_ЗАДАНИЯ_:
**1.** Чем, согласно тексту о модулях понимания, является второй модуль?
**2.** Воспроизведите без изменений фрагмент текста о модулях понимания: начните со слов «Итак, в данном» и остановитесь после слов «промежуточных степеней закрепленности.».

_ТЕКСТ ДЛЯ ЧТЕНИЯ_:
-*-

В тех концепциях, в которых понимание предложения предполагает реконструкцию анализа предложения на каждом из лингвистических уровней [10], жесткость системы не постулируется явно. Однако при этом весьма редки попытки показать, как такое понимание осуществлялось бы в случае указанной двойной операции.

Итак, в данном модуле выявляется та характеристика понимания, которую можно назвать языковой закрепленностью понимания, причем в граничных случаях имеем: а) жестко установленный код (исключающий какие-либо новые знаки) и б) совершенно неизвестный интерпретатору язык (тогда, если и происходит понимание, то только на основании других модулей). Реально же мы имеем дело с массой промежуточных степеней закрепленности.

Второй модуль представляет собой построение и верификацию гипотетических интерпретаций. Ход понимания как процесс порождения ожиданий (гипотез) относительно дальнейшего течения интерпретируемых событий (в частности, относительно того, что в понимаемом тексте последует далее) включает в понимание и процедуру подтверждения или отклонения гипотез [11]. При таком подходе проясняется роль принципа линейного развертывания речи в интерпретации. Понимая дискурс, мы не ждем, пока закончится очередное предложение (чтобы после этого начать его анализировать): понимание параллельно линейному развертыванию речи. Однако, в силу линейности, сложные отношения между членами структуры (высказывания, дискурса и т.д.) подаются как бы в «сплющенном» виде. Скажем, логически однородные члены суждения в речи по необходимости выстраиваются в ряд.

-*-

_ИСХОДНЫЕ ДАННЫЕ_:
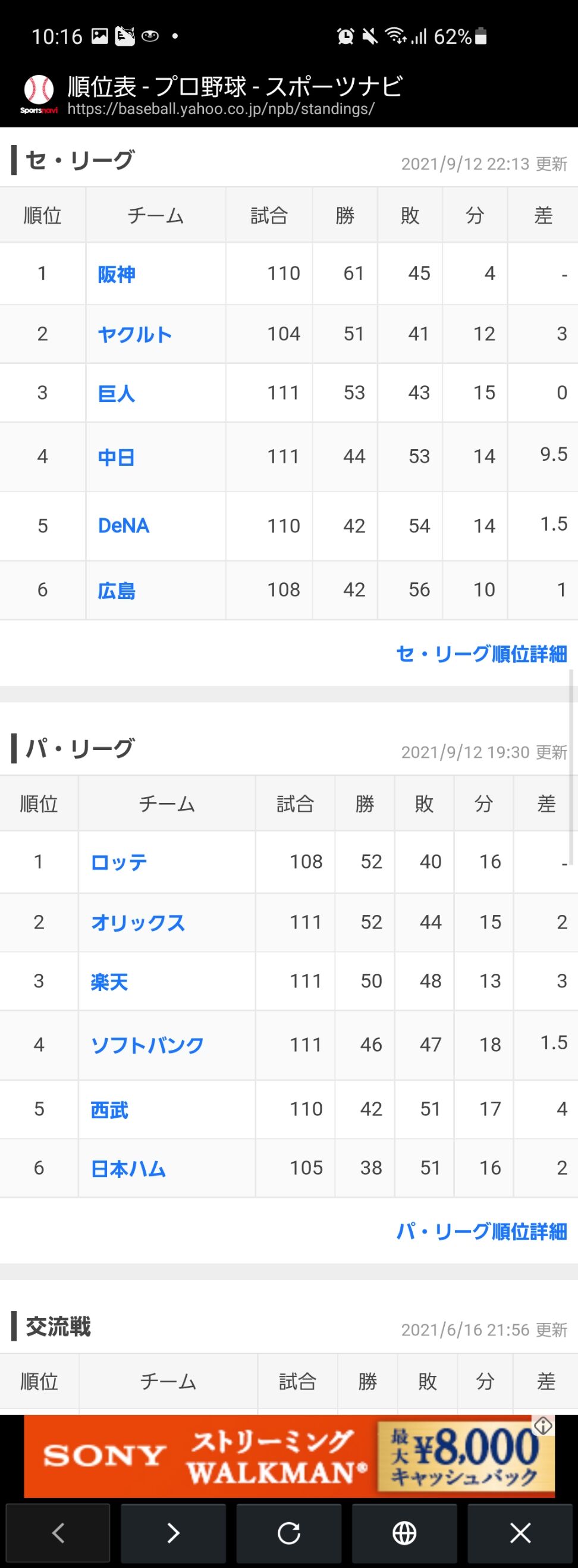The width and height of the screenshot is (578, 1568).
Task: Tap the ad info icon on the Sony banner
Action: 543,1425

-*-

_ОТВЕТЫ_:
**1.** Построением и верификацией гипотетических интерпретаций.

**2.**
Итак, в данном модуле выявляется та характеристика понимания, которую можно назвать языковой закрепленностью понимания, причем в граничных случаях имеем: а) жестко установленный код (исключающий какие-либо новые знаки) и б) совершенно неизвестный интерпретатору язык (тогда, если и происходит понимание, то только на основании других модулей). Реально же мы имеем дело с массой промежуточных степеней закрепленности.